Text block:
Begin
Simon sued the girl (yes. you can sue a child) for defamation of his character but her parents objected that their daughter should be sued so they applied to the court to have Caron’s claim dismissed on the grounds that to the extent that the plaintiff’s (Caron’s) allegations relate to statements made by the applicant (the girl) to the RCMP, (provincial police force in small communities in British Columbia) the statements are protected by absolute privilege.


I will explain to you what is meant by absolute privilege. It is a complete defence to an action for defamation. it is irrelevant that a defendant has acted with malice. Absolute privilege can be deployed in a narrow range of cases. Statements made in judicial proceedings are protected as are communications between a solicitor and his or her client and one’s psychiatrist including confessions made in the Confessional to a Catholic priest. These are just a few. The question before the court was whether or not a statement by a rape victim to a police officer is protected as an absolute privilege.  


The application for dismissal was heard before a judge in what is referred to as a summary court hearing. Such hearings are brought about more or less in a judge’s chambers when parties to a court action want a case to be dismissed instead of the case moving on to a full trial.


The appellant (the girl through her lawyer) applied for a summary judgment dismissing the claim at a summary hearing on the grounds that it was plain and obvious that the defamation claim could not succeed because the statement alleged to be defamatory was protected by absolute privilege and the remainder of the pleadings disclosed no reasonable cause of action against the girl. The chambers judge rejected the appellant’s argument that absolute privilege applied, and therefore refused to strike the paragraphs in the pleadings that refer to the statement to the RCMP.  The judge did however strike the remainder of the pleadings of the plaintiff (Caron) as disclosing no reasonable cause of action. It was what she said to the police that is damaging to the girl’s defence.


The appellant appealed the decision of the chambers judge to the British Columbia Court of Appeal and submitted that the chambers judge erred in concluding that the defence of absolute privilege did not apply to her statement to the RCMP. The appellant’s argument was still based on the premise that such statements are protected even if made maliciously. This appeal raised the issue of whether an initial complaint made to police, prior to the commencement of judicial proceedings, is protected by absolute privilege.


Qualified privilege applies when there is a “duty, legal, social or moral, to publish the matter complained of to persons with a corresponding duty or interest to receive it. The legal effect of the defence of qualified privilege is to rebut the inference, which normally arises from the publication (includes the spoken word) of defamatory words, that they were spoken with malice. However, the privilege is not absolute and can be defeated if the dominant motive for publishing the statement is actual or express malice. (the intentional doing of a wrongful act with the intent to inflict injury upon another person—in this case, defamation)
End
Material shown:
Begin
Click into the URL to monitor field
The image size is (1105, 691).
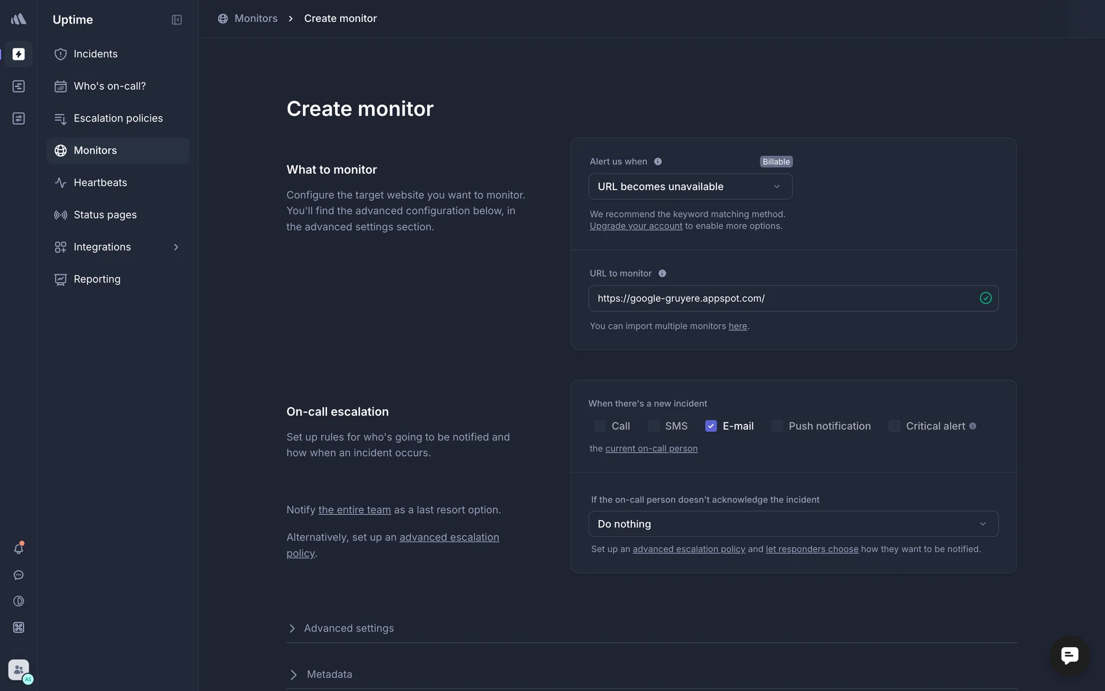783,298
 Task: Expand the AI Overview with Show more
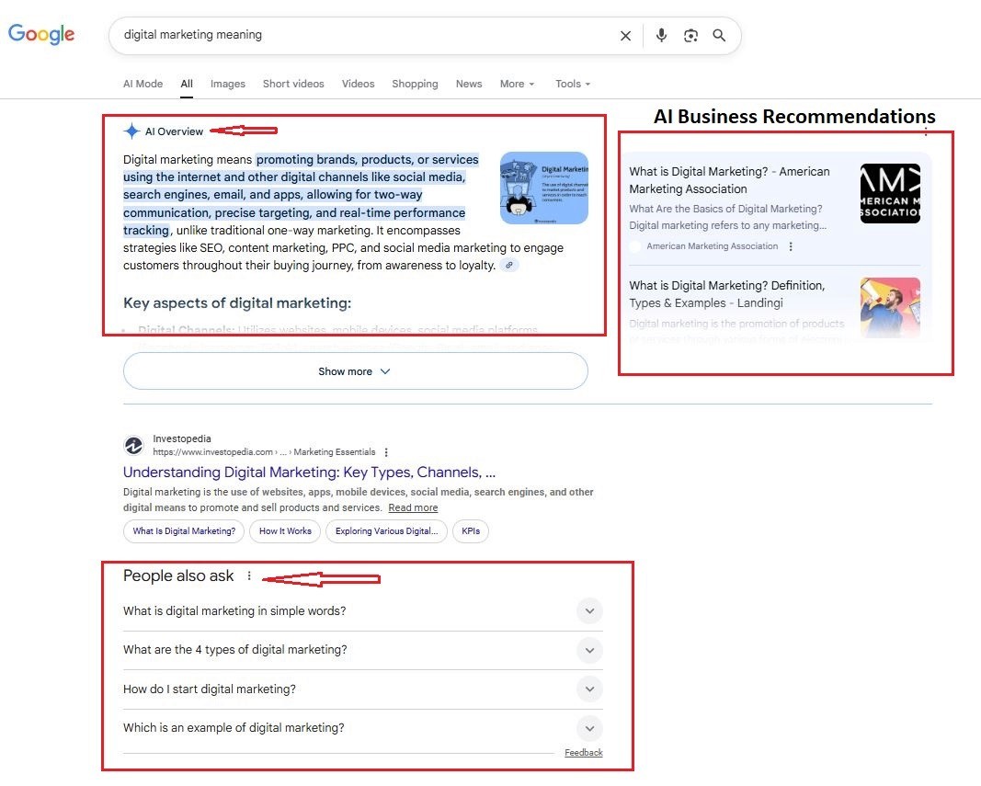[355, 371]
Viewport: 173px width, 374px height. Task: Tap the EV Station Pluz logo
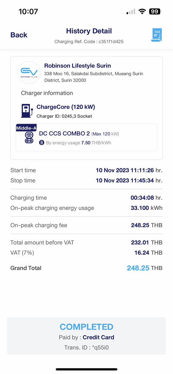[29, 73]
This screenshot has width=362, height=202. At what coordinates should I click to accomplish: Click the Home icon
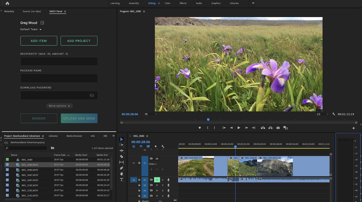coord(7,3)
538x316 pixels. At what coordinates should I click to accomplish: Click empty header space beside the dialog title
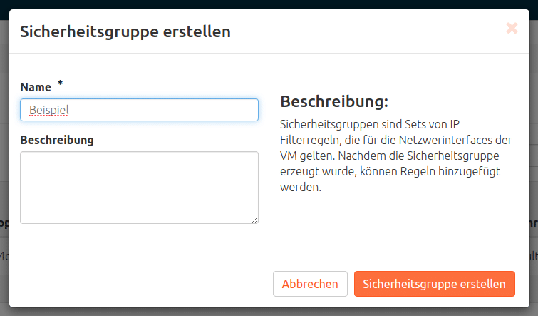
End
Set exercise A: In the text about the defamation suit, list each term that is followed by a parenthetical saying who or what it refers to, along with that explanation.
Set exercise B: Write the next part of the text about the defamation suit, picking up after its last sentence.

Written reply A:
- plaintiff's: Caron's
- applicant: the girl
- RCMP: provincial police force in small communities in British Columbia
- appellant: the girl through her lawyer
- publication: includes the spoken word
- actual or express malice: the intentional doing of a wrongful act with the intent to inflict injury upon another person (in this case, defamation)

Written reply B:
In short, where there is a public or shared interest in support of the statement both being made and received, a defendant cannot be held to have defamed a plaintiff unless the plaintiff can show that the defendant made the alleged publication for a malicious purpose. It appears to me that if the girl knew (and I think that she knew) that the charges against the plaintiff would not be laid against him, she had no legal right to spread the rumour that Caron had raped her especially when she had learned that he was in another province when the alleged rape occurred. There certainly was no public or share interest in support of her false allegation hence she acted with malice towards Simon.


It is a question of balancing two interests. The public interest should outweigh that of the individual for at least two reasons. Firstly the immunity will only be conferred upon a citizen complaining in a confidential way to a body created by statute. A communication of that kind can hardly be said to be a publication of the kind that is apt to harm one’s reputation in the community to a degree sufficient to attract an award of compensation. This means that when the girl complained to the police that Simon had raped her. she was immune from defamation if the police don’t act on her allegation.

Secondly, the right to complain to the police must be the subject of rules governing them. These rules cannot be enforced without a corresponding right in the members of the public to complain uninhibited and without fear of being found wrong and as a result being subject to actions in defamation.  The problem the girl was facing was that after she was informed by the police that Simon was totally innocent because of his alibi, she spread the rumor that he was guilty of raping her.

This raises an interesting issue that arose in California. Simpson, a famous football player was found by a jury to be innocent of murdering his ex-wife and her boyfriend. Immediately after his acquittal, the parents of the victims said that they still believed that he was guilty. By making that statement, it was not defamation. That is because it was their belief that he was guilty. In fact it was the belief of millions of people world-wide including myself. They didn’t say as a matter of fact that he was guilty since they weren’t at the murder scene when the murders occurred.

The girl in this case I am submitting to you said as a matter of fact that she was actually raped by Simon when in fact that was not even remotely true and unless she is mentally ill and doesn’t have the ability to understand what she was doing,

If the question is asked: “Do the police exercise quasi-judicial or administrative functions?” To ask the question is to answer it. The police investigate, they do not adjudicate. If they adjudicate, then the girl would be protected by absolute privilege. Since they don’t adjudicate, the girl has no protection of a claim against her of defamation.   


It is quite clear to me that absolute privilege would not apply where the information proffered to the girl’s friends was maliciously told to them by her as learned in the cases before the courts.    


In summary, the law in Canada, at least at the trial level, appears to be quite consistent that only a qualified, and not an absolute, privilege applies to initial complaints made to the police before the commencement of judicial proceedings. Trial level decisions in Nova Scotia, Ontario, and British Columbia, while not binding on Superior courts in general, have all reiterated this principle.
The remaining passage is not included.